What to work on:
Could you please repeat the data below word for word?

━━ Material to process ━━

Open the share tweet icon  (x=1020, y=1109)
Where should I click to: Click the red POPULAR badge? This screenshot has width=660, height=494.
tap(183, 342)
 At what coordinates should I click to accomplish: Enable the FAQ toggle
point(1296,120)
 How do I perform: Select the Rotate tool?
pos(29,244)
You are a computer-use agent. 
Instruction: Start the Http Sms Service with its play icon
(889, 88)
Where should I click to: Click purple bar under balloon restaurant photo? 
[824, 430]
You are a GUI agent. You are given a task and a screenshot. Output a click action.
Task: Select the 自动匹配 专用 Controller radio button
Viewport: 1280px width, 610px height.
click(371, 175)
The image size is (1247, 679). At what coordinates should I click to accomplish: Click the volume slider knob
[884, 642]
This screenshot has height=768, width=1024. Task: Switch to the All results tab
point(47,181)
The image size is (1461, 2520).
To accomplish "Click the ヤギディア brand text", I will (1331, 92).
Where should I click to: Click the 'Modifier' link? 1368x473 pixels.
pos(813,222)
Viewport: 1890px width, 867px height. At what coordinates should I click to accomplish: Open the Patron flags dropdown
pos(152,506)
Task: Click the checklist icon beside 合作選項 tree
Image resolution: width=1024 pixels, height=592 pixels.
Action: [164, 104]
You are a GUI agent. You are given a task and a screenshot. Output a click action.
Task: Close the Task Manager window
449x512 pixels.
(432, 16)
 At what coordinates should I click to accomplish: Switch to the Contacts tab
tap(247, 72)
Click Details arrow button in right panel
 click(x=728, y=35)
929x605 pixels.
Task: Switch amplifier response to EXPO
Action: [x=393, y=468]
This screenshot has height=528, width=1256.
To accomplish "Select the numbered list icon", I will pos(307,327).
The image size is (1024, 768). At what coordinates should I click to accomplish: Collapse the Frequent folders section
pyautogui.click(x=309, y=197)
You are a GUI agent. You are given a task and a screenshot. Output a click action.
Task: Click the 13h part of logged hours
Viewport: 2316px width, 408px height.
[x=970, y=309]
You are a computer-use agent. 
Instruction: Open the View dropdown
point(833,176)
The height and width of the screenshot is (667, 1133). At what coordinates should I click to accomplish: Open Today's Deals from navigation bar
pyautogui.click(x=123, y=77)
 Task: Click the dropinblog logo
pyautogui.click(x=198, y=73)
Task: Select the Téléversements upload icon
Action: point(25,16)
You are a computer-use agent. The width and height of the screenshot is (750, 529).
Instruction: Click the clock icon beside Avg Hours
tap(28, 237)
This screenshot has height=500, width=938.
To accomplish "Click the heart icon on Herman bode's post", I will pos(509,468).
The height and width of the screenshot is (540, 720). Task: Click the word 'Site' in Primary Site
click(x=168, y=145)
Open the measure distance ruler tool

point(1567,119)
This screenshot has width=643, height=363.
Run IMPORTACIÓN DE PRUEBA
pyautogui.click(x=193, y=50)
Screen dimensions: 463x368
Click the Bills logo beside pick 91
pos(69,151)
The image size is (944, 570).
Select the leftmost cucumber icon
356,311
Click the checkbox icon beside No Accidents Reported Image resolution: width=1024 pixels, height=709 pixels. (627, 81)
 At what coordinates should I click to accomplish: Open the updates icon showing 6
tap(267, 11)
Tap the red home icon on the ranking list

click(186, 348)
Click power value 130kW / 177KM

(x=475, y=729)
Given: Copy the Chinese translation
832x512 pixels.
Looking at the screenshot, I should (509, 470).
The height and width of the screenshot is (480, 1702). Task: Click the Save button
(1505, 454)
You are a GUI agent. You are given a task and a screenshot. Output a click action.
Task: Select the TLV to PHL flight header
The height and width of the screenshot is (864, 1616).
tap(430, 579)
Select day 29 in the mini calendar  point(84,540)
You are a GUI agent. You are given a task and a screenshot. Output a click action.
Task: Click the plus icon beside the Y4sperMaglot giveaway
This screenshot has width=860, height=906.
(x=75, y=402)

━━━

Final answer:
Open the share tweet icon  (x=1020, y=1109)
Where should I click to: Click the red POPULAR badge? This screenshot has width=660, height=494.
tap(183, 342)
 At what coordinates should I click to accomplish: Enable the FAQ toggle
point(1296,120)
 How do I perform: Select the Rotate tool?
pos(29,244)
You are a computer-use agent. 
Instruction: Start the Http Sms Service with its play icon
(889, 88)
Where should I click to: Click purple bar under balloon restaurant photo? 
[824, 430]
You are a GUI agent. You are given a task and a screenshot. Output a click action.
Task: Select the 自动匹配 专用 Controller radio button
Viewport: 1280px width, 610px height.
click(371, 175)
The image size is (1247, 679). At what coordinates should I click to accomplish: Click the volume slider knob
[884, 642]
This screenshot has height=768, width=1024. Task: Switch to the All results tab
point(47,181)
The image size is (1461, 2520).
To accomplish "Click the ヤギディア brand text", I will (1331, 92).
Where should I click to: Click the 'Modifier' link? 1368x473 pixels.
pos(813,222)
Viewport: 1890px width, 867px height. At what coordinates should I click to accomplish: Open the Patron flags dropdown
pos(152,506)
Task: Click the checklist icon beside 合作選項 tree
Image resolution: width=1024 pixels, height=592 pixels.
Action: [164, 104]
You are a GUI agent. You are given a task and a screenshot. Output a click action.
Task: Close the Task Manager window
449x512 pixels.
(432, 16)
 At what coordinates should I click to accomplish: Switch to the Contacts tab
tap(247, 72)
Click Details arrow button in right panel
 click(x=728, y=35)
929x605 pixels.
Task: Switch amplifier response to EXPO
Action: [x=393, y=468]
This screenshot has height=528, width=1256.
To accomplish "Select the numbered list icon", I will pos(307,327).
The image size is (1024, 768). At what coordinates should I click to accomplish: Collapse the Frequent folders section
pyautogui.click(x=309, y=197)
You are a GUI agent. You are given a task and a screenshot. Output a click action.
Task: Click the 13h part of logged hours
Viewport: 2316px width, 408px height.
[x=970, y=309]
You are a computer-use agent. 
Instruction: Open the View dropdown
point(833,176)
The height and width of the screenshot is (667, 1133). At what coordinates should I click to accomplish: Open Today's Deals from navigation bar
pyautogui.click(x=123, y=77)
 Task: Click the dropinblog logo
pyautogui.click(x=198, y=73)
Task: Select the Téléversements upload icon
Action: point(25,16)
You are a computer-use agent. The width and height of the screenshot is (750, 529).
Instruction: Click the clock icon beside Avg Hours
tap(28, 237)
This screenshot has height=500, width=938.
To accomplish "Click the heart icon on Herman bode's post", I will pos(509,468).
The height and width of the screenshot is (540, 720). Task: Click the word 'Site' in Primary Site
click(x=168, y=145)
Open the measure distance ruler tool

point(1567,119)
This screenshot has width=643, height=363.
Run IMPORTACIÓN DE PRUEBA
pyautogui.click(x=193, y=50)
Screen dimensions: 463x368
Click the Bills logo beside pick 91
pos(69,151)
The image size is (944, 570).
Select the leftmost cucumber icon
356,311
Click the checkbox icon beside No Accidents Reported Image resolution: width=1024 pixels, height=709 pixels. (627, 81)
 At what coordinates should I click to accomplish: Open the updates icon showing 6
tap(267, 11)
Tap the red home icon on the ranking list

click(186, 348)
Click power value 130kW / 177KM

(x=475, y=729)
Given: Copy the Chinese translation
832x512 pixels.
Looking at the screenshot, I should (509, 470).
The height and width of the screenshot is (480, 1702). Task: Click the Save button
(1505, 454)
You are a GUI agent. You are given a task and a screenshot. Output a click action.
Task: Select the TLV to PHL flight header
The height and width of the screenshot is (864, 1616).
tap(430, 579)
Select day 29 in the mini calendar  point(84,540)
You are a GUI agent. You are given a task and a screenshot. Output a click action.
Task: Click the plus icon beside the Y4sperMaglot giveaway
This screenshot has width=860, height=906.
(x=75, y=402)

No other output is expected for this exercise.